她吸口气,因张也宁抬手就在她手肘上划了一道。
因洞中男女结合而生出的契约已成,张也宁借助她反哺回来的生机恢复了些灵力,气色好了很多。他恢复灵力做的第一件事,就是打了她一下。
姜采被逼后退,手肘贴心,另一手反手扣住他手腕。
她低头看他素白手腕与瘦长手指、修剪得体的指甲,她纳闷:“指甲也不长啊,怎么每次掐人打人都这么疼?”
张也宁猛地用力,将手抽出,淡漠无比地看她一眼。
她敏感地捕捉到他眼尾流过的一丝不自在。
不过他面上倒是一贯平静如水。
姜采正要再逗他,洞中新一**动荡起的开始,让她刚坐直的身子后背一僵,咬牙才忍住唇间的一丝吸气。她面容绯红,眼角也渗出显见的胭脂色,骨血间伴随的异样,让她生生僵在那里。
张也宁盯着她,似是而非地露出一丝笑:
“姜姑娘,很自在?”
姜采眼睛望过来,目光下垂,笔直落到他盘腿后双膝之间。张也宁面上笑意猛收,神色一寒,衣袍一振,遮挡住了所有能够被窥探到的痕迹。
姜采已然开始嘲笑他:“重明弟弟,你莫非中看不中用,嗯?”
张也宁唇微张,他想要反驳什么,但是与她噙笑的挑衅目光一对,他神色一顿,道:“你等着。”
姜采扬起脖颈,哈哈了一声。
她戏谑:“等什么?难道你本尊还能来到梦境,与我打一场?”
她这般说,一时也微心虚。她忽有所感,仰头看天上,隐约见到乌云后,遥遥有月光出现。
月亮出来了。
她心中绷着的那根弦放松——他应当没事了。
然而他们仍要快些破梦。时间长了,无生皮作用挥发出来,张也宁性命不保,便枉费她留住他此身的一片心了。

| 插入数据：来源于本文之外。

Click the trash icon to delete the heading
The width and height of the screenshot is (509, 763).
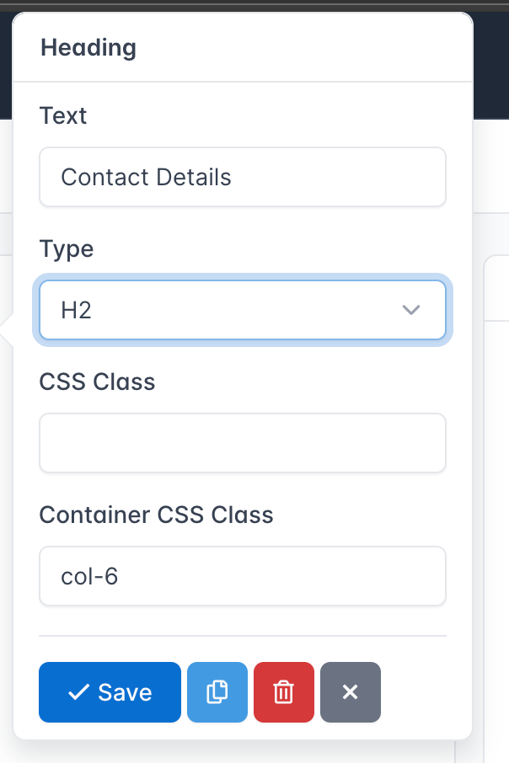click(283, 692)
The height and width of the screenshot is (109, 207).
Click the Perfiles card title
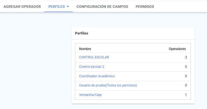[81, 33]
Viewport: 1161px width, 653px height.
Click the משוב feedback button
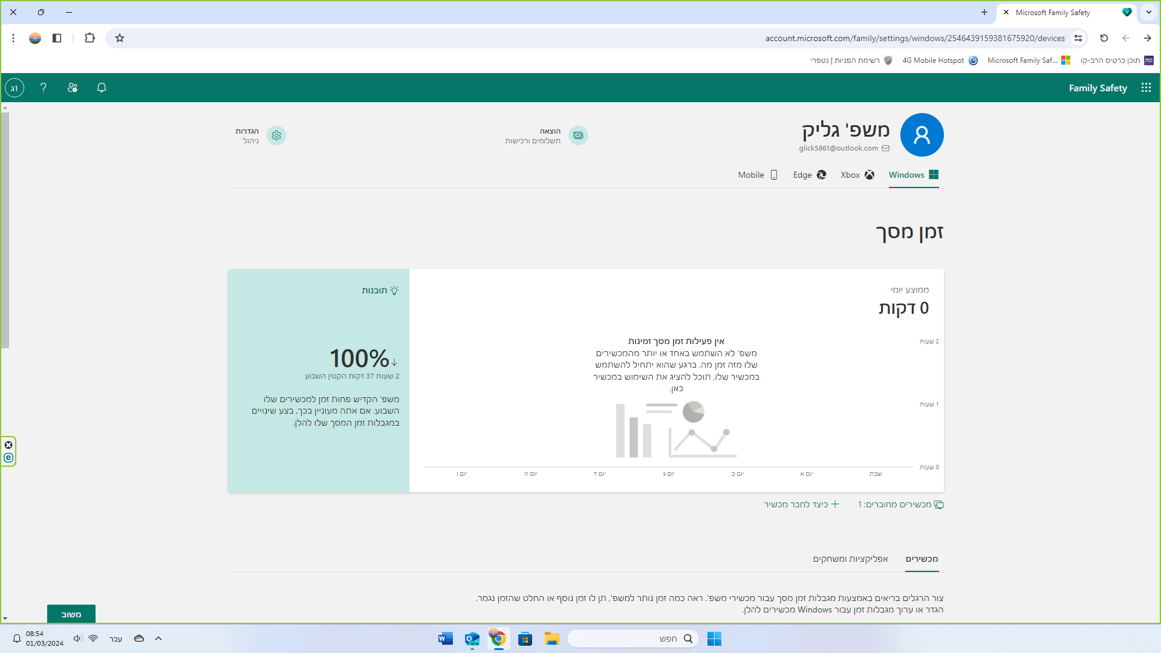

姜采见张也宁已经闭目调息去了,极淡的月华之光在他周身流转,吸着天地间的灵气。
那月光之光黯然,少年白衣轻逸,无论洞中如今打得如何火热,他一旦入定养神,便屏蔽了周围所有异动。
他本就应丝毫感知不到的。
但是之前——
他本在破阵,却在盛明曦偷袭她的时候,为她以身相挡。
他本不应该感知到的。
……除非他一直分出一丝神在关注她。
姜采曲腿坐于张也宁对面,寒夜中,她缓缓地伸出手。手掌微曲,虚虚地落在半空,隔着几寸距离,她不碰触他一眉一眼,却轻轻地勾勒他的一眉一眼。
柔和的月光呈柔白色,笼罩着他,皎洁粲然。
姜采手轻轻地捂住自己的心口,心里难道悲喜——
她觉得,她的无悔情劫,恐怕要因他到来了。
她已然有这种预感,心中又悲又喜,可却全然无法控制。
姜采轻轻叹口气,调整一下自己的情绪,对那已然入定去破阵的张也宁道:“我去洞中将两尊分化身先收回来,然后再来助你,我们想办法回去帮百叶。”
张也宁自是一点反应也没有。
姜采再次回来时,立于盘坐的张也宁身畔。她修身玉立,衣摆长袖轻轻搭在他衣袍上。她张开法眼凝望山庙那边情形时,极意外:“嗯?”
张也宁睁了眼:“怎么?”
姜采吃惊,缓慢道:“那边战斗好似变弱了……有人已经赶去援助了,难道是雨归?”
两名男子都已在梦中因无生皮的缘故而废掉,能够帮助百叶的,只有身为女子的雨归。但是雨归……雨归那般弱,真的能够影响战事?
张也宁:“你去看看。”
姜采本也有回到战场的意思,但是张也宁这般说,她又按捺下来。她低头对他道:“不必了,我陪着你破阵。你破阵更重要……只有阵法破了,我们才能走到明天,这比打斗更重要。”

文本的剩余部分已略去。